A Pro-European Union activists builds a symbolic fence using wooden bricks with names of Ukrainian cities during a rally in Independence Square in Kiev on Dec. 16, 2013.Dmitry Lovetsky/The Associated Press

Exasperation is the fully justified response of the European Union to the on-again-off-again diplomacy of Viktor Yanukovych, the President of Ukraine. On Thursday, he assured EU foreign policy chief Catherine Ashton that he was still willing to sign a trade association agreement with the EU. Then, on Friday, Mr. Yanukovych once again turned back toward Russia, with talk of co-operation with a customs union led by Russia.

Nonetheless, Europe is right not to shut the door.
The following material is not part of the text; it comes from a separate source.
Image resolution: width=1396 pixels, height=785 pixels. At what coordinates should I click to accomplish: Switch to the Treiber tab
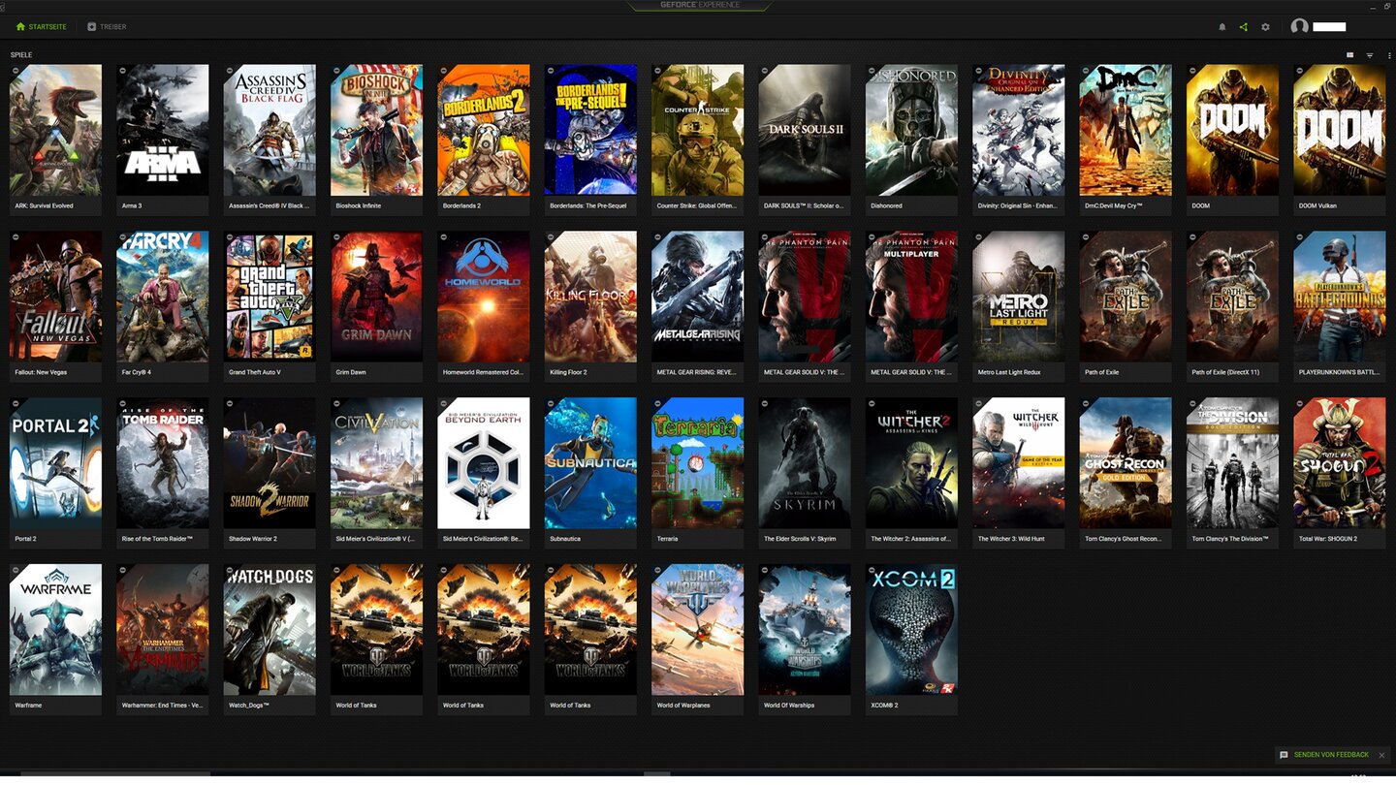click(x=107, y=27)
On Sunday, Stefan Fule, the EU's commissioner for enlargement and European neighbourhood policy, said that further work on the agreement would be on hold, because Mr. Yanukovych's "words and deeds are further and further apart." Consequently, there would have to be clear signals before a resumption of negotiations.

Meanwhile, the three-week-old demonstration continues in Independence Square in Kiev, punctuated by police violence.

There is no inherent contradiction between a Ukraine-EU trade agreement and a comparable Ukraine-Russian agreement – just as Canada is a member of NAFTA and has also reached a provisional free-trade agreement with the EU. The goal of the frustrated EU-Ukraine association agreement is to bring Ukraine closer to a democratic, free-market Europe. But that need not mean poor relations with Moscow.

Mr. Yanukovych, for all his many faults, is not simply a puppet of Vladimir Putin. But his steps have given many of his countrymen the sense that he intends to move Ukraine away from the West, and back into the orbit of Russia, the country's former occupier. The protests in Kiev are pressuring him to change course. And the door to Europe remains open, unless and until Mr. Yanukovych firmly shuts it.